(Collected data entries)
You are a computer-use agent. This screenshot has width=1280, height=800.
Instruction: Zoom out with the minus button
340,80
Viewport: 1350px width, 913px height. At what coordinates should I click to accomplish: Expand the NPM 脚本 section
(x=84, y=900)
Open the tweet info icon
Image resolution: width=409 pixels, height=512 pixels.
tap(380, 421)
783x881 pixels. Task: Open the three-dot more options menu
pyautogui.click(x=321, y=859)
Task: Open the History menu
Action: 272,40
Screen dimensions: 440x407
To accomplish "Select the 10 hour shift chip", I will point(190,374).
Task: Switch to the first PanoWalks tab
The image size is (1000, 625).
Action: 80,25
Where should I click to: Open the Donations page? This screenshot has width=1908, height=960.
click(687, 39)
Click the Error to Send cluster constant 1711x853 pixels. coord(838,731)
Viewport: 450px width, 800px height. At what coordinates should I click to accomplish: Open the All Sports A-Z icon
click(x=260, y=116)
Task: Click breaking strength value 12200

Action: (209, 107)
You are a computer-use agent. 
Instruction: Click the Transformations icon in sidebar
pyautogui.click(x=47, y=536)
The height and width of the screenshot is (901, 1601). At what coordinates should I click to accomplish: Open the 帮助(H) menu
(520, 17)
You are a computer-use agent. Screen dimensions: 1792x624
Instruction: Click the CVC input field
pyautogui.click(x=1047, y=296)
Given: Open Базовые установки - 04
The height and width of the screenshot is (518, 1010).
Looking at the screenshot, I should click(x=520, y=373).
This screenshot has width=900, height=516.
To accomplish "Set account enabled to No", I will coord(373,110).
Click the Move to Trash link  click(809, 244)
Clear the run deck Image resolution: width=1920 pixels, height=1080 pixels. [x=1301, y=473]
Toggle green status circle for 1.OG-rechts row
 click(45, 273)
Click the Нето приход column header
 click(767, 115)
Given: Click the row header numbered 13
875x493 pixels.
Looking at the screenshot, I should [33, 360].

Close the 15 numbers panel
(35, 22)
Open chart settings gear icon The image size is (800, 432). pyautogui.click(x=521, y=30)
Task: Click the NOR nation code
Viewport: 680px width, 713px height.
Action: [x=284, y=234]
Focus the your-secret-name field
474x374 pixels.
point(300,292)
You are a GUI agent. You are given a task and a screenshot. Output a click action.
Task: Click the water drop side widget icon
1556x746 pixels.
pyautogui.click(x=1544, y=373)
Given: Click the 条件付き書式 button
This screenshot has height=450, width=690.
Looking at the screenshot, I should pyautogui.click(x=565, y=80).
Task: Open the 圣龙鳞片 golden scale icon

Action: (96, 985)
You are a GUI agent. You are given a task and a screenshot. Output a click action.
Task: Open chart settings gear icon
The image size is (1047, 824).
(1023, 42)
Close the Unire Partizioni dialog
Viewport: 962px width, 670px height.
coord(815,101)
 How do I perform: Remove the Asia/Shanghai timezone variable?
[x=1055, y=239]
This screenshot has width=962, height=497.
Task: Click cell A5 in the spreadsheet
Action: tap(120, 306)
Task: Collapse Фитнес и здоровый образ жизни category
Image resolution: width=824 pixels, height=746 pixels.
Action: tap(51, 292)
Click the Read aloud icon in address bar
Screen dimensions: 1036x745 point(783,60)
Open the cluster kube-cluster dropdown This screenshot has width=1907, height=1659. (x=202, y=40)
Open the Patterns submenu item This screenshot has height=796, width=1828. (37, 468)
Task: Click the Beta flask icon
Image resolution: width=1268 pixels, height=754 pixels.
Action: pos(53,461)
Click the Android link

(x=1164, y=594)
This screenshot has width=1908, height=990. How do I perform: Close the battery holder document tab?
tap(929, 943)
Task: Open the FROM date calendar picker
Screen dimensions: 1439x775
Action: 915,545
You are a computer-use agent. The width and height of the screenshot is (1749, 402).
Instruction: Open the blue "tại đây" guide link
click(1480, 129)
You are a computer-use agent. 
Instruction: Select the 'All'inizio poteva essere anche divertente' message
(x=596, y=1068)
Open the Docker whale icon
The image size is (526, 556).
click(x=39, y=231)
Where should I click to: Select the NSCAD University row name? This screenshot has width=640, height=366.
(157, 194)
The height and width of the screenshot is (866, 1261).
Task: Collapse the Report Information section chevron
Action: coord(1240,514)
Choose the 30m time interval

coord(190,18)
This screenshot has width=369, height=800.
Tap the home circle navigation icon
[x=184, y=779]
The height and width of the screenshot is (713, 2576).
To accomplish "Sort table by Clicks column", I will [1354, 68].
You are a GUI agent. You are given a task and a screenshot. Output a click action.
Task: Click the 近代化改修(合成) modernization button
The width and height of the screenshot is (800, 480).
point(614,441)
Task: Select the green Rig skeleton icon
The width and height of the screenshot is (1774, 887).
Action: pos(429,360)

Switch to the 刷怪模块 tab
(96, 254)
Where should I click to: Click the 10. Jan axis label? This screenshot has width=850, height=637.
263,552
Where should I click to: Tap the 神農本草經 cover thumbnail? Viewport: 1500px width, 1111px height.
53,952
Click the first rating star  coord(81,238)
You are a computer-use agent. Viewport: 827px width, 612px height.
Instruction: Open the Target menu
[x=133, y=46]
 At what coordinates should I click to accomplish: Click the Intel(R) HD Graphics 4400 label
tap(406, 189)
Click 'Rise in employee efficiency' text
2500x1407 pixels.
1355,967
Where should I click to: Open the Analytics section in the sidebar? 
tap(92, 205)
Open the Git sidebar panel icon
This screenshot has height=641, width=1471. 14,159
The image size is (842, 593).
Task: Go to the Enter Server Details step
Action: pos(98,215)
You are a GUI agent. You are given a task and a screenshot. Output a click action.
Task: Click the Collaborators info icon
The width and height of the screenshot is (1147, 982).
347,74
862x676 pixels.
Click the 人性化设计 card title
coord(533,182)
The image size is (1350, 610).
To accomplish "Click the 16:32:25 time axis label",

* Task instructions: Out of the records above, pull each line containing the word "chart".

* Your solution:
Open chart settings gear icon The image size is (800, 432). pyautogui.click(x=521, y=30)
Task: Open chart settings gear icon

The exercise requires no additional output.